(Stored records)
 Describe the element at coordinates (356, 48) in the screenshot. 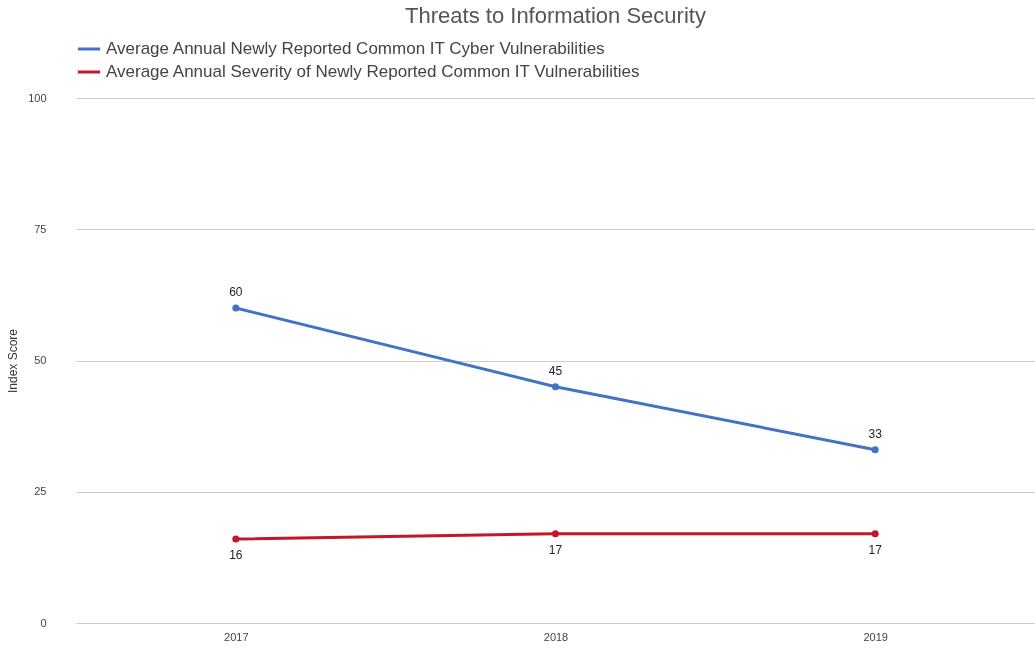

I see `legend-label: Average Annual Newly Reported Common IT Cyber Vulnerabilities` at that location.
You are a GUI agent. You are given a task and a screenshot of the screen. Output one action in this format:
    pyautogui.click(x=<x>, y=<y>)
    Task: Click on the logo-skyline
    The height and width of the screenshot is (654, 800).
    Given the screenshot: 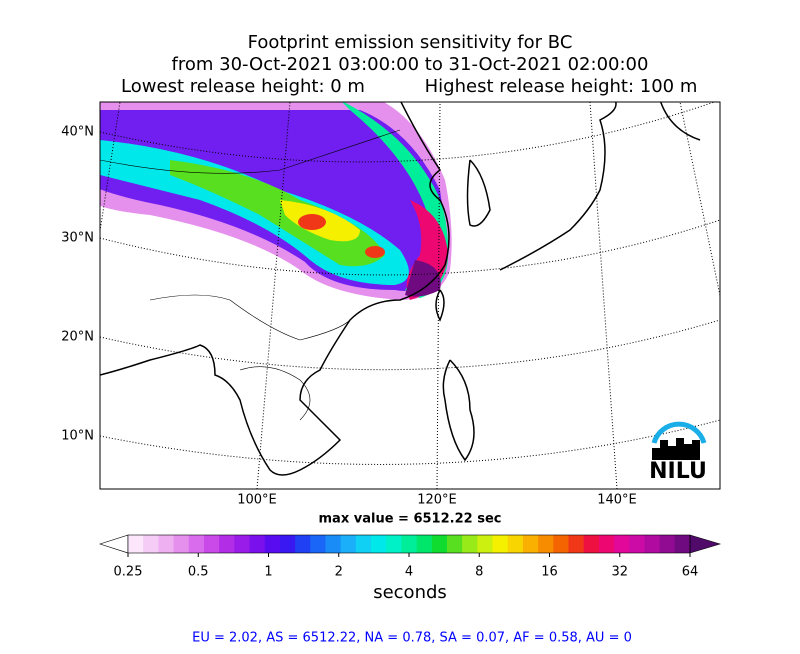 What is the action you would take?
    pyautogui.click(x=676, y=449)
    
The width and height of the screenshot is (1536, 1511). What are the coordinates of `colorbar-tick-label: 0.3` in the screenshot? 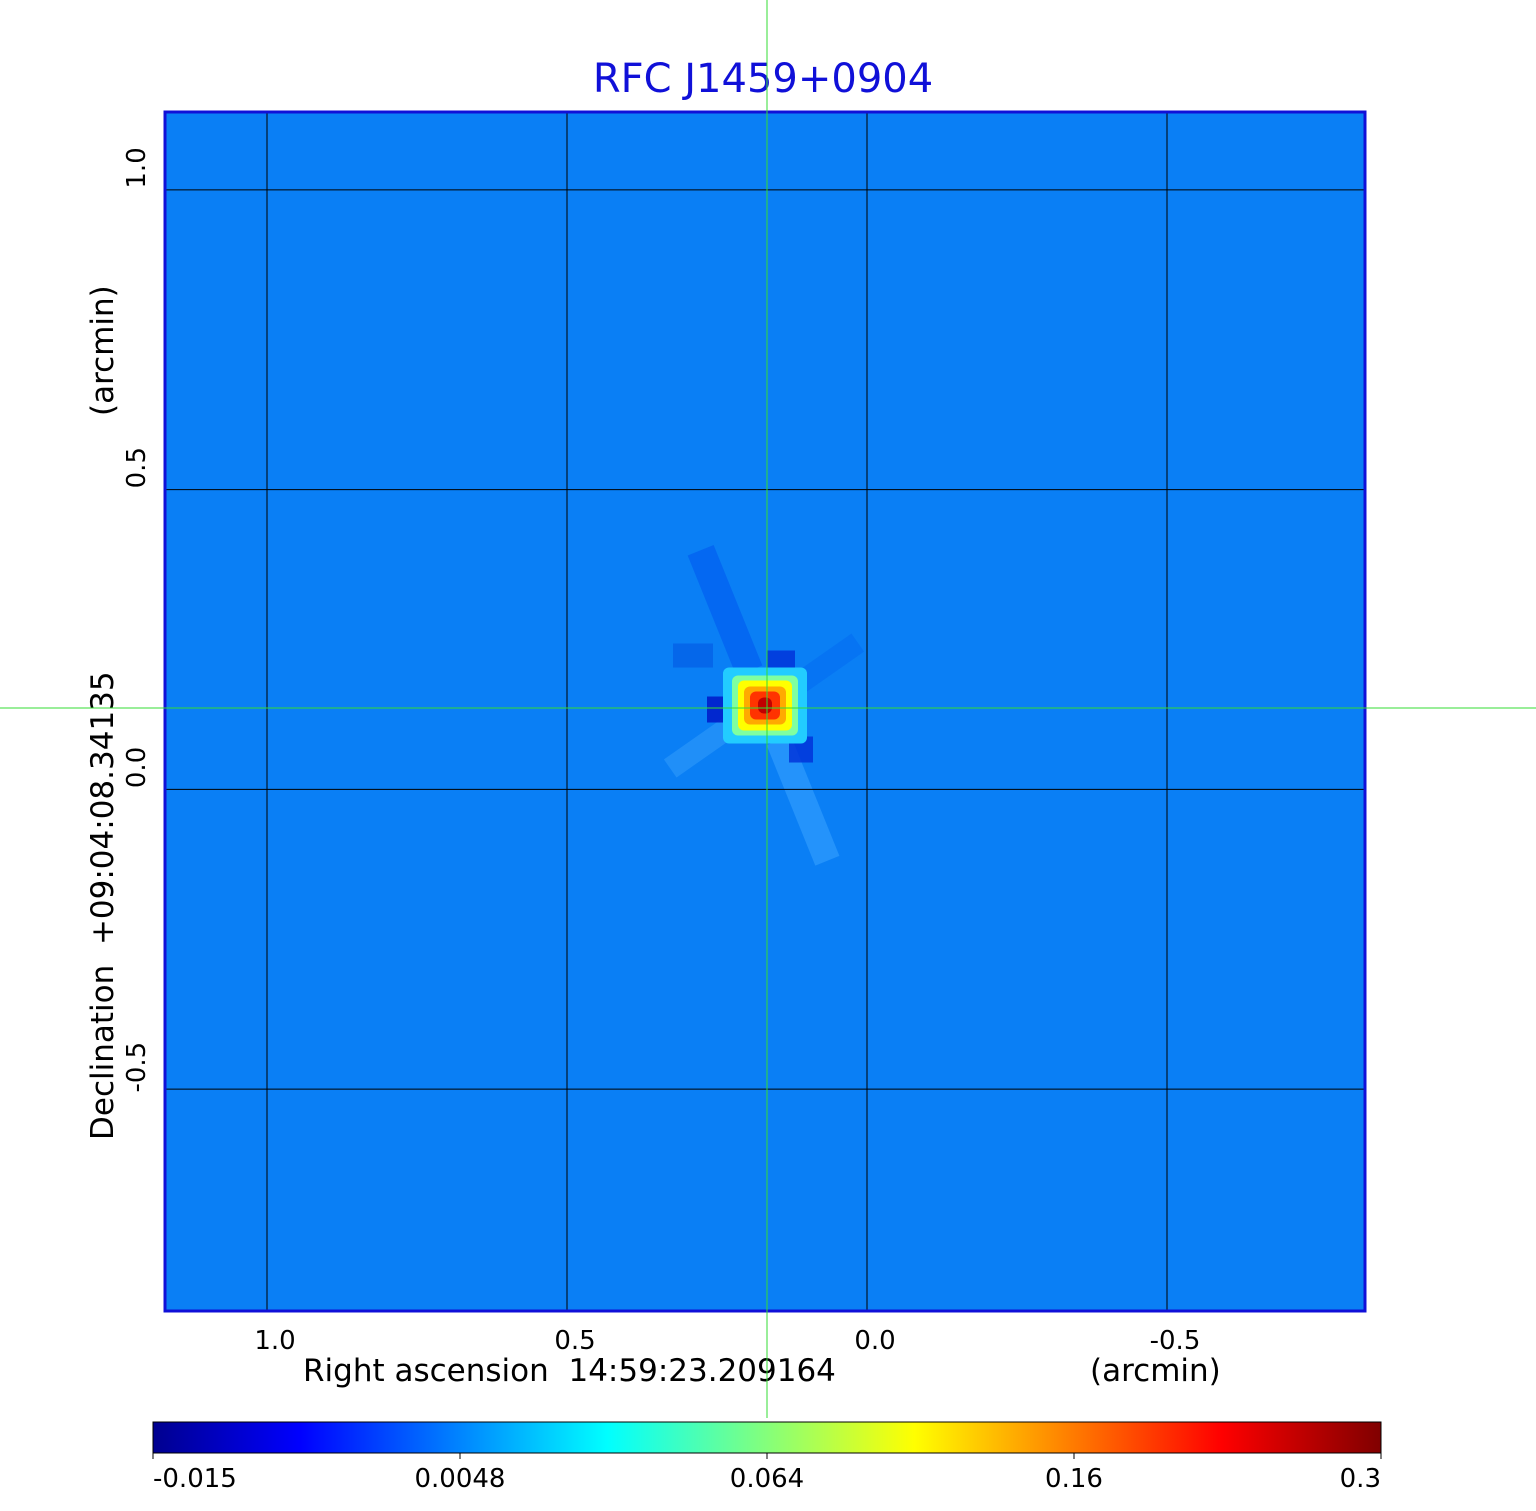 It's located at (1360, 1479).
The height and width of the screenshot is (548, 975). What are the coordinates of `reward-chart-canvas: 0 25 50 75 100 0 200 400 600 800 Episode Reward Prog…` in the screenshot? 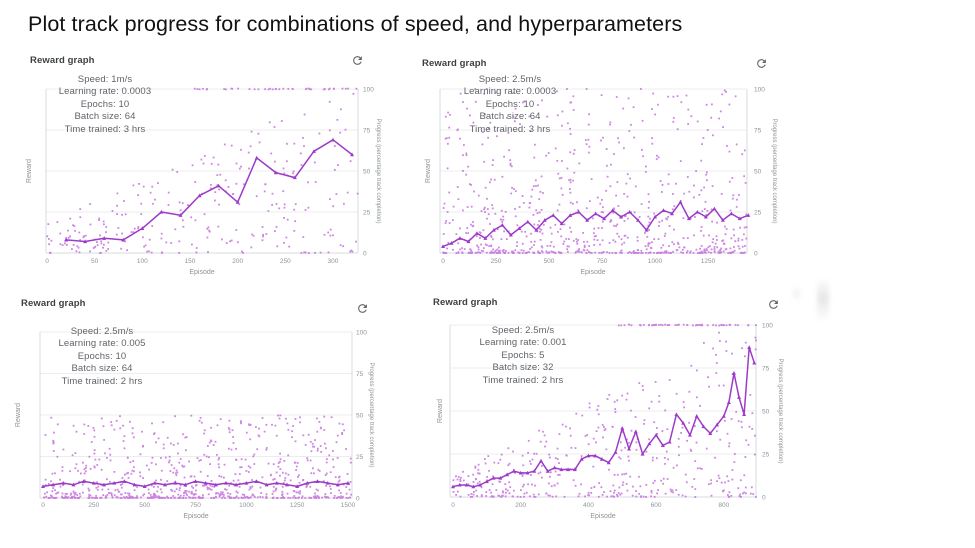 It's located at (610, 421).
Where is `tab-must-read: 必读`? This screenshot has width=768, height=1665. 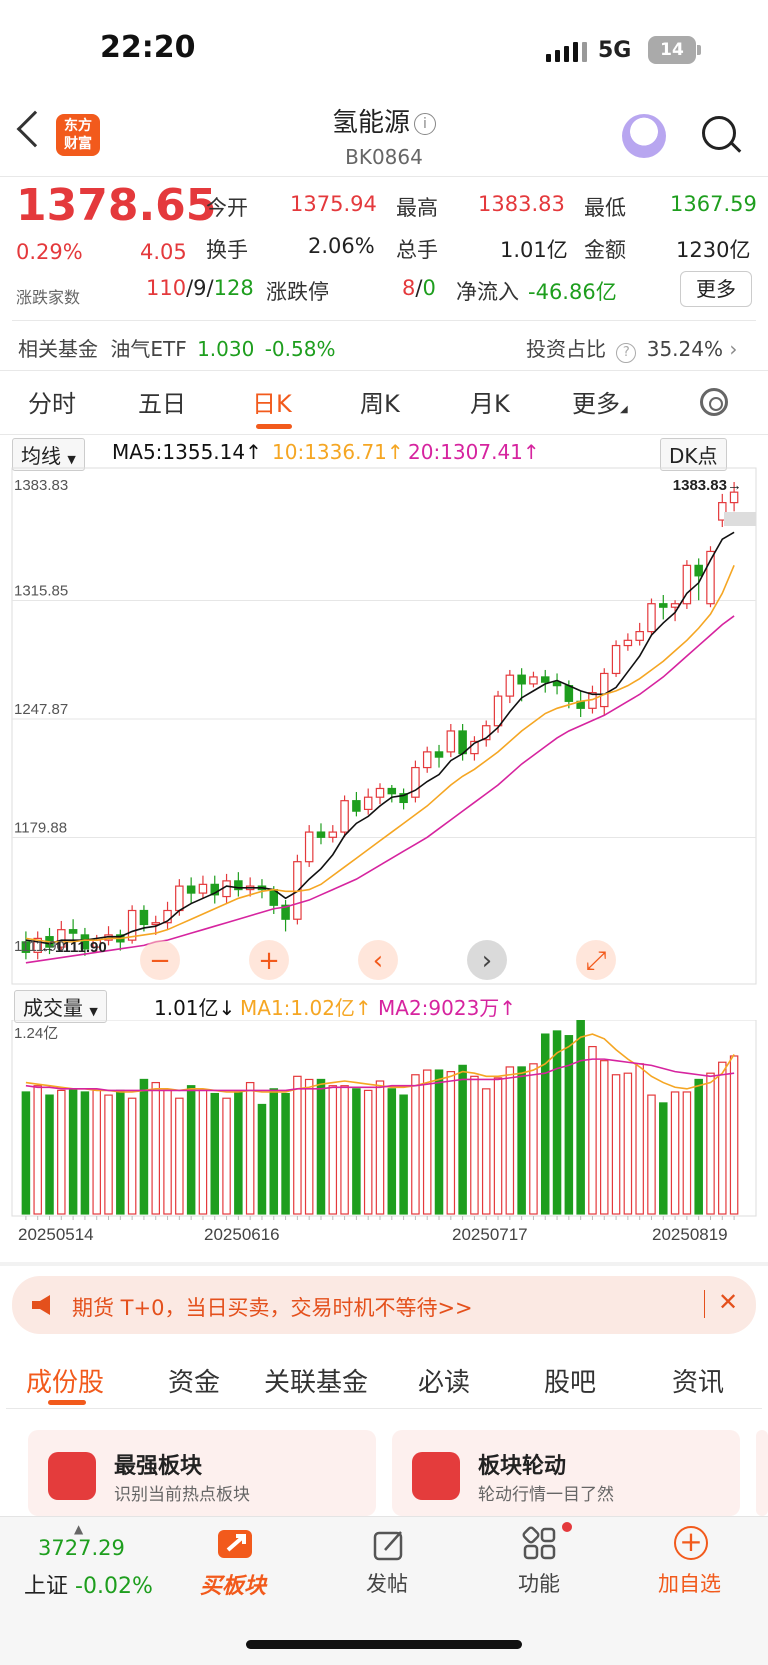
tab-must-read: 必读 is located at coordinates (444, 1383).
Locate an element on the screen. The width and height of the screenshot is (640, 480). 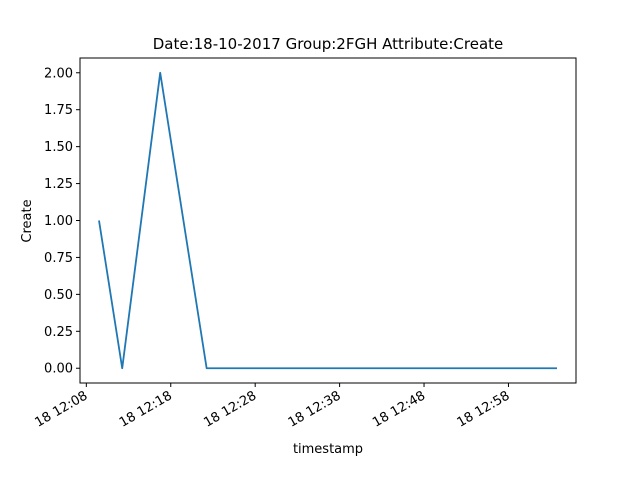
y-tick-label: 0.50 is located at coordinates (58, 296).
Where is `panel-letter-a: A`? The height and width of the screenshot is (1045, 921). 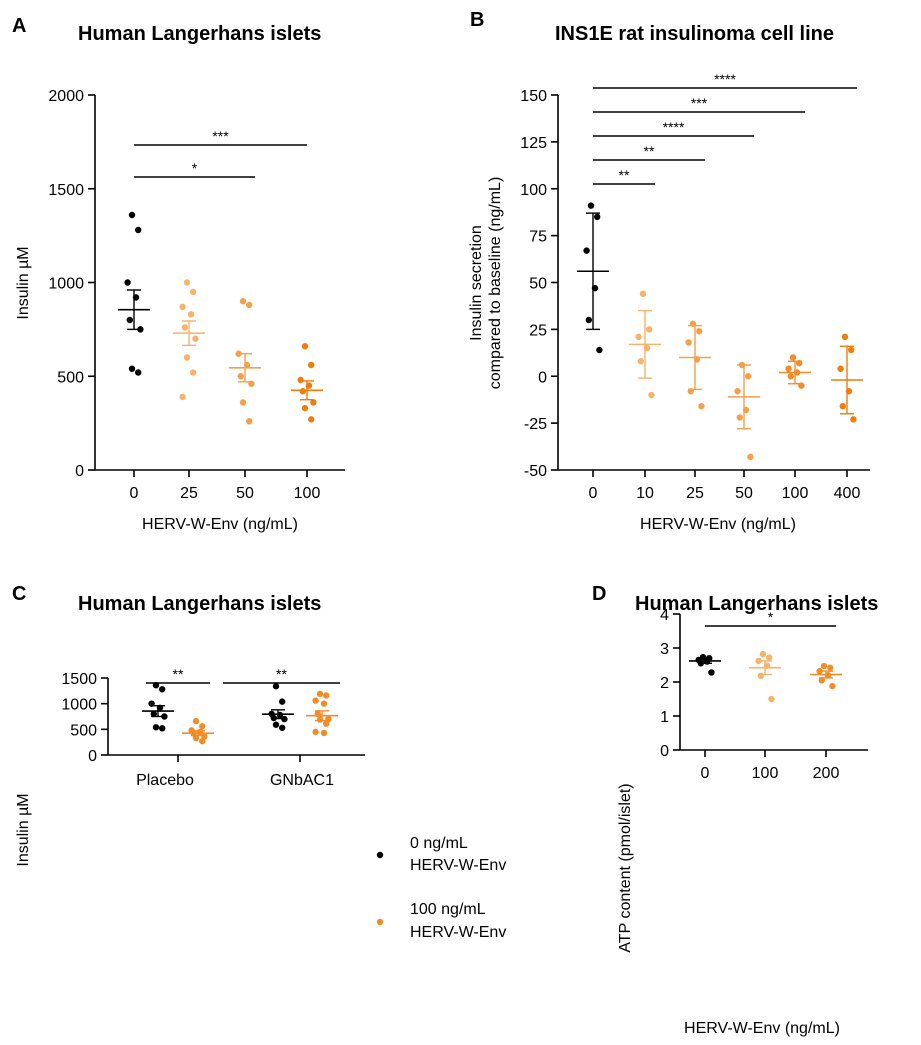 panel-letter-a: A is located at coordinates (19, 26).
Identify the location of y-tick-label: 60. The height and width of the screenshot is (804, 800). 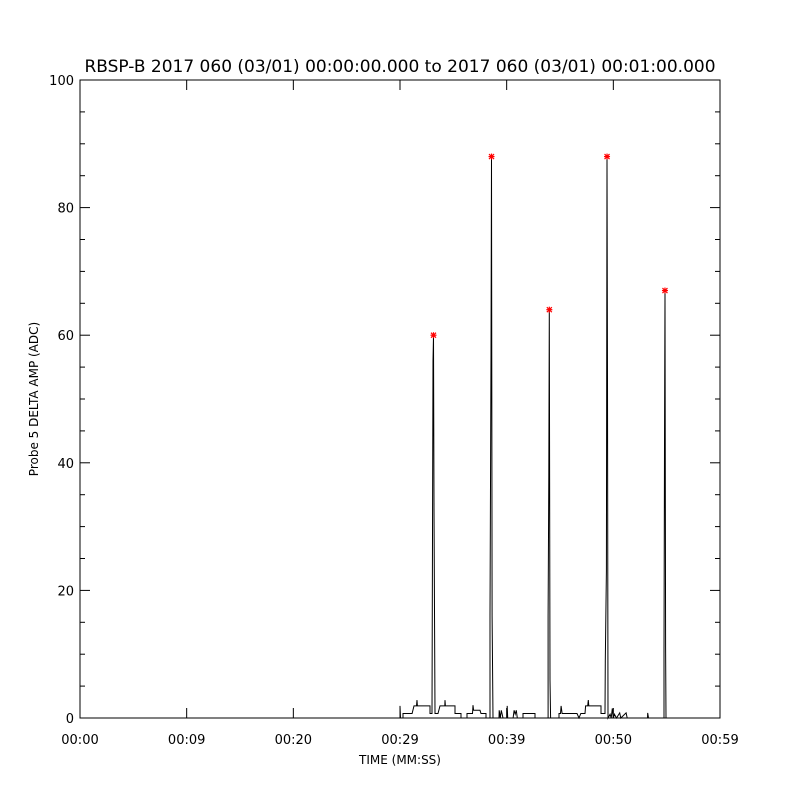
(66, 336).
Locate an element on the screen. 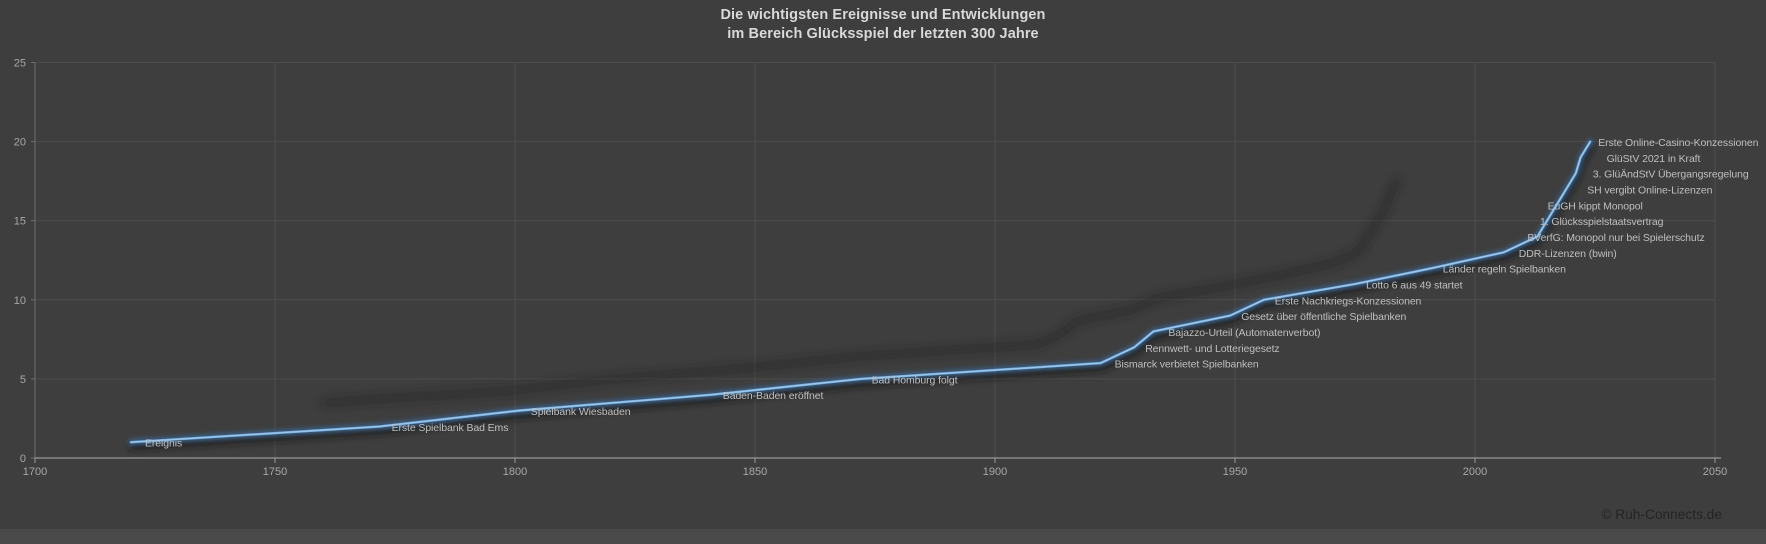  point-label: Bajazzo-Urteil (Automatenverbot) is located at coordinates (1244, 333).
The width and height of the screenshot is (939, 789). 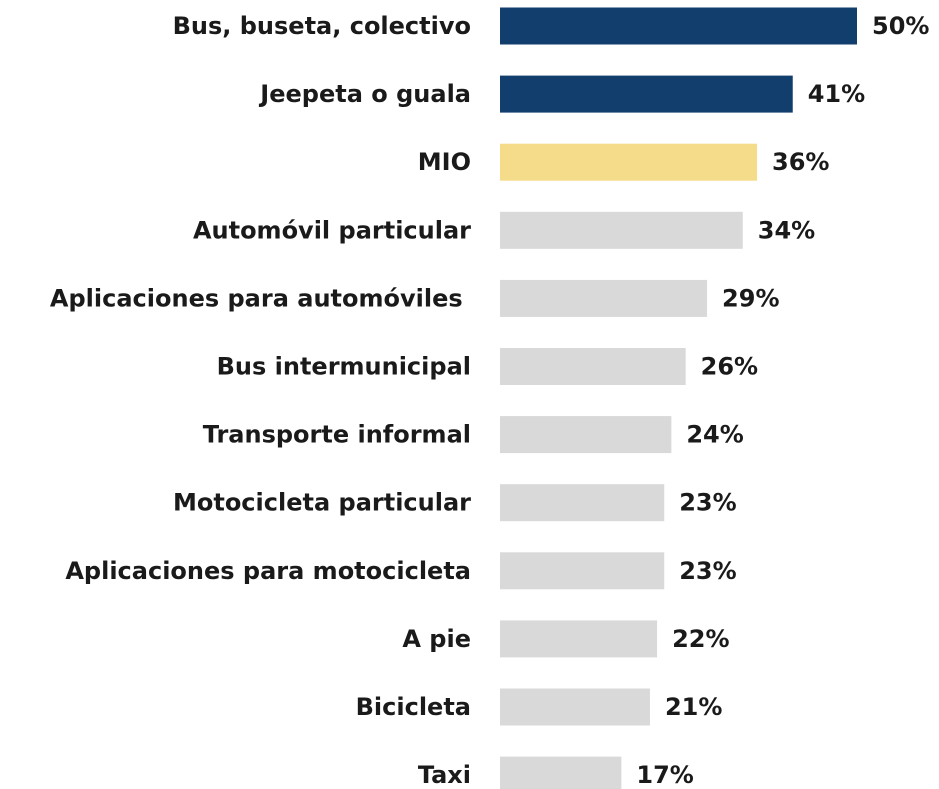 I want to click on category-label: Aplicaciones para automóviles, so click(x=260, y=298).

[THE PROBLEM]
Put the data between the line holding "has width=768, height=1665." and the line holding "tab-must-read: 必读 is", inclusive, into a numbered list, skipping blank lines and leaving out the pictures.

[SOLUTION FOR THIS EXERCISE]
1. Where is `tab-must-read: 必读`? This screenshot has width=768, height=1665. 
2. tab-must-read: 必读 is located at coordinates (444, 1383).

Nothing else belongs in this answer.